_Extracted data:_
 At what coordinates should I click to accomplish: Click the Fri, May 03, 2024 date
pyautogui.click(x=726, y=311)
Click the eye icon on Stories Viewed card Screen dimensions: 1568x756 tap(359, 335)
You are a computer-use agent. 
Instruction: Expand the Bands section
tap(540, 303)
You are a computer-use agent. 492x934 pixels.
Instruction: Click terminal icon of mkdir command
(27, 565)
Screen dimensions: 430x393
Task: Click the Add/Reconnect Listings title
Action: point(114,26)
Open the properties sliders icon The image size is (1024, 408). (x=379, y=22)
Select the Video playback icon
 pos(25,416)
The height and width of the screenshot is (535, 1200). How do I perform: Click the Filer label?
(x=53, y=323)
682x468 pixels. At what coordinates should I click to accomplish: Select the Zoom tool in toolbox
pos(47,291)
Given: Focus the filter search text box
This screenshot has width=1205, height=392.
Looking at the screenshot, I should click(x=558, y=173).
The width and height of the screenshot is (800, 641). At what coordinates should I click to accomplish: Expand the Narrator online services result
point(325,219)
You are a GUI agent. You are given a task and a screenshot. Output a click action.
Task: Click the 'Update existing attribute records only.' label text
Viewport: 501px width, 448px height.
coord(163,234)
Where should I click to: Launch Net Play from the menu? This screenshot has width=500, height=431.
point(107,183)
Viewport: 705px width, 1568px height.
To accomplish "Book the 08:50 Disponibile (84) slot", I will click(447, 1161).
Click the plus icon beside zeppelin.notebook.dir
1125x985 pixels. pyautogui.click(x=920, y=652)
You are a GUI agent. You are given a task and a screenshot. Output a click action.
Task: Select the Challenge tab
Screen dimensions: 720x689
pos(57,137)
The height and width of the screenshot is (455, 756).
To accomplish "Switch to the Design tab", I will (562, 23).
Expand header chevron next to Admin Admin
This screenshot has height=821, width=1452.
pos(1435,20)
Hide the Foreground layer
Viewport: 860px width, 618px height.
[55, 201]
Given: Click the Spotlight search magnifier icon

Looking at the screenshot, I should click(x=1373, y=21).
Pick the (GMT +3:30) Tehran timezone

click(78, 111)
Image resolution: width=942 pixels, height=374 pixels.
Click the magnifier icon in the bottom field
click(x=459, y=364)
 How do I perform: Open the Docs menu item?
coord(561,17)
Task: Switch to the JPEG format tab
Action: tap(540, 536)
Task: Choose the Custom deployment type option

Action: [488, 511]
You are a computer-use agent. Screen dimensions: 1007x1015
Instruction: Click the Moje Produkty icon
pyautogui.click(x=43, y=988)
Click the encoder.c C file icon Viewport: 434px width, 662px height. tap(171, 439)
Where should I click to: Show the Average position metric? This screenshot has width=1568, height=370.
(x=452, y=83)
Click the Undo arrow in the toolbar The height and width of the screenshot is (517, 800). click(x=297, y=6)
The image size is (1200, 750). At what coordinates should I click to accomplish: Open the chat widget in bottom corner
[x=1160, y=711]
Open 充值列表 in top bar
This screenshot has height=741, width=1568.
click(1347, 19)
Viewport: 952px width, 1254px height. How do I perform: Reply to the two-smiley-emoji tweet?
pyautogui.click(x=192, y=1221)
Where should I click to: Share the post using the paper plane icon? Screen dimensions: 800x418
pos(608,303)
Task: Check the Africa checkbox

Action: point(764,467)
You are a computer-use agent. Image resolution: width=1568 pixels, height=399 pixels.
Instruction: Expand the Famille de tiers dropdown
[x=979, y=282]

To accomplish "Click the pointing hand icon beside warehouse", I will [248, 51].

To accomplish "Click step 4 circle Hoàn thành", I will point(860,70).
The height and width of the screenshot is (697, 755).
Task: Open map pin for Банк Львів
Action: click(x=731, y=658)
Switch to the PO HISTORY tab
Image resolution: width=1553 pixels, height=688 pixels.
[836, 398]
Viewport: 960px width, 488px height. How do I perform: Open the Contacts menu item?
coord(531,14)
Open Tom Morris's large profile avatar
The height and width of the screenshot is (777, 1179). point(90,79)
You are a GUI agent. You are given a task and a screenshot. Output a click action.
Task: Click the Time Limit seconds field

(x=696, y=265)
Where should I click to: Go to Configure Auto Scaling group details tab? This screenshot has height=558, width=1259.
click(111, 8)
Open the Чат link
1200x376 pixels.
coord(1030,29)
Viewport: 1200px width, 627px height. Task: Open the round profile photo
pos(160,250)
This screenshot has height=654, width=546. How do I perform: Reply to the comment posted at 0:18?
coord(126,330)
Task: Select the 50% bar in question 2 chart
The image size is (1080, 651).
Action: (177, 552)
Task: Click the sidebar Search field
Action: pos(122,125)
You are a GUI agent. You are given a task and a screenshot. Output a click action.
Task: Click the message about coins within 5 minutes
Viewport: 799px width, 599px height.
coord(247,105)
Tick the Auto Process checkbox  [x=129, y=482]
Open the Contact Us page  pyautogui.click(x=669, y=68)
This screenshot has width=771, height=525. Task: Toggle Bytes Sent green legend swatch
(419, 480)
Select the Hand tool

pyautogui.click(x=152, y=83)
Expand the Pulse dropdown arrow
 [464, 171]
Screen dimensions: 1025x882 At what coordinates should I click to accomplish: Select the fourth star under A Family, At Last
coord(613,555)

_Directions:_ Reproduce the entries verbatim, covering the stretch from the line that contains "The image size is (1200, 750)." through the line that contains "pos(160,250)", with both of those lines included.

_Task output:_
The image size is (1200, 750). At what coordinates should I click to accomplish: Open the chat widget in bottom corner
[x=1160, y=711]
Open 充值列表 in top bar
This screenshot has height=741, width=1568.
click(1347, 19)
Viewport: 952px width, 1254px height. How do I perform: Reply to the two-smiley-emoji tweet?
pyautogui.click(x=192, y=1221)
Where should I click to: Share the post using the paper plane icon? Screen dimensions: 800x418
pos(608,303)
Task: Check the Africa checkbox

Action: point(764,467)
You are a computer-use agent. Image resolution: width=1568 pixels, height=399 pixels.
Instruction: Expand the Famille de tiers dropdown
[x=979, y=282]

To accomplish "Click the pointing hand icon beside warehouse", I will [248, 51].

To accomplish "Click step 4 circle Hoàn thành", I will point(860,70).
The height and width of the screenshot is (697, 755).
Task: Open map pin for Банк Львів
Action: click(x=731, y=658)
Switch to the PO HISTORY tab
Image resolution: width=1553 pixels, height=688 pixels.
[836, 398]
Viewport: 960px width, 488px height. How do I perform: Open the Contacts menu item?
coord(531,14)
Open Tom Morris's large profile avatar
The height and width of the screenshot is (777, 1179). point(90,79)
You are a GUI agent. You are given a task and a screenshot. Output a click action.
Task: Click the Time Limit seconds field

(x=696, y=265)
Where should I click to: Go to Configure Auto Scaling group details tab? This screenshot has height=558, width=1259.
click(111, 8)
Open the Чат link
1200x376 pixels.
coord(1030,29)
Viewport: 1200px width, 627px height. Task: Open the round profile photo
pos(160,250)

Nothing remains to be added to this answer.